Rewrite the data below, replacing "screenshot" with "screen capture" everywhere and changing nothing else. Leave the pictures out.

☆ ☆ ☆

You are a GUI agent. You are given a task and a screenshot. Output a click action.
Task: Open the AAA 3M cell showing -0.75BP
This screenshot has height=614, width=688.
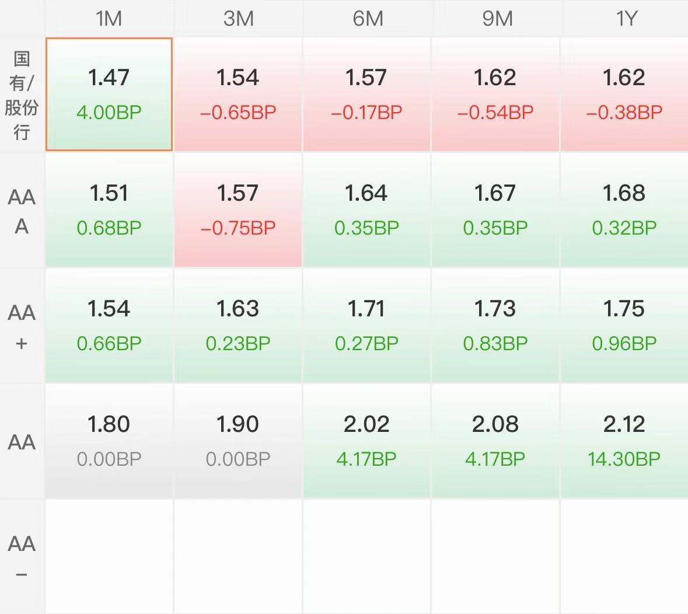pyautogui.click(x=238, y=210)
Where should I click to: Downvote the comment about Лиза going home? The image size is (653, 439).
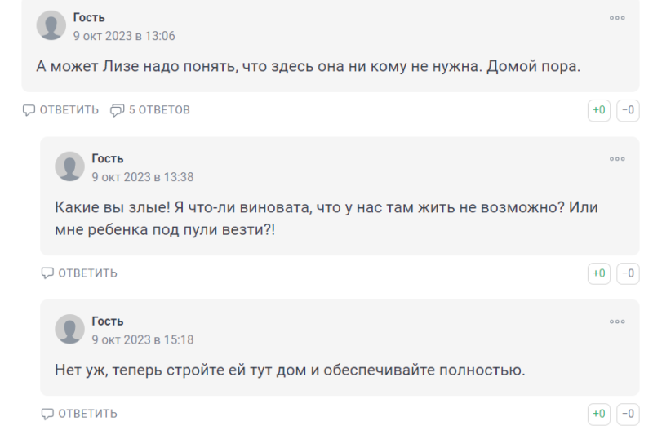[x=628, y=110]
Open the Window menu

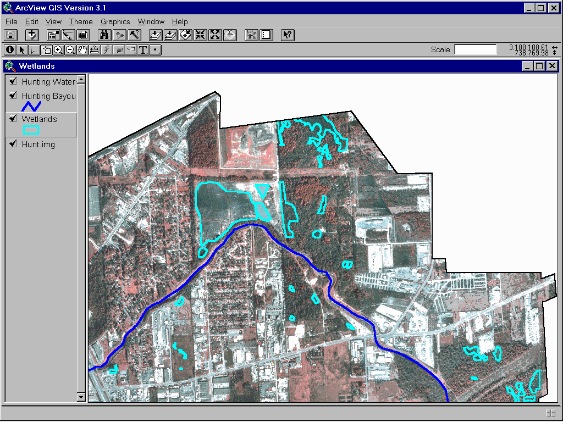pyautogui.click(x=151, y=21)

☆ ☆ ☆

**The response:**
You are a GUI agent. You are given a task and a screen capture. Output a click action.
Task: Open the AAA 3M cell showing -0.75BP
This screen capture has height=614, width=688.
pyautogui.click(x=238, y=210)
Where should I click to: Downvote the comment about Лиза going home? The image size is (653, 439).
[x=628, y=110]
Open the Window menu

pyautogui.click(x=151, y=21)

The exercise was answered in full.